The January 2009 letter merits separate consideration on the question of whether it, standing alone, constitutes compliance with the procedural requirements of s. 135(1). In my respectful view, it does not. First, the letter speaks only to a past state of affairs and to fines that had been imposed as of that date. Those fines were imposed in the absence of any evidence that the strata corporation had complied with s. 135(1). It is evident from the language used by the strata corporation in the January 2009 letter that it did not consider compliance with s. 135(1) to be a condition precedent to the imposition of a fine on an owner. As noted earlier, the strata corporation simply advised the appellant that her mother “should be well aware of the fact” that fines would be imposed for default in the remission of the full amount owed in monthly maintenance fees. It should also be remembered that the strata corporation was continuing to operate on the assumption that late fines could properly be assessed for overdue amounts paid in full in December 2003. Most importantly, this correspondence does not give the appellant fair notice that the strata corporation was contemplating the imposition of future fines for any ongoing contravention of a bylaw. I take the same view with respect to the January 2010 letter.

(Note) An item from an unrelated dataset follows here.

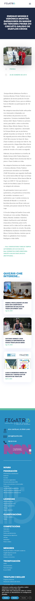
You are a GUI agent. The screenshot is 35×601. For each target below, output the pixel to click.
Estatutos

The court was at pains to note that the strata corporation’s records led directly to this conclusion:
Although I have come to the conclusion that the chambers judge erred in his understanding of the evidence on these points, I wish to add that he did not receive from the strata corporation the assistance he was entitled to in the presentation of the evidence on this petition. The chambers judge referred to the documents filed by the strata corporation as a “document dump.” It is an apt description. The accounts and correspondence filed by the strata corporation in response to the petition are disorganized, incomplete and internally contradictory. That the chambers judge misunderstood the evidence on the question of whether the strata corporation had complied with the procedural requirements of s. 135(1) before imposing fines is rooted in the manner in which the strata corporation presented its case.
In the result, the court decided to “allow the appeal and declare all of the fines imposed by the strata corporation on the appellant’s strata lot to be invalid. To give effect to these reasons, I would vary the order of the chambers judge by adding the following term: (1) All fines imposed in relation to the appellant’s strata lot are invalid and shall be set aside.”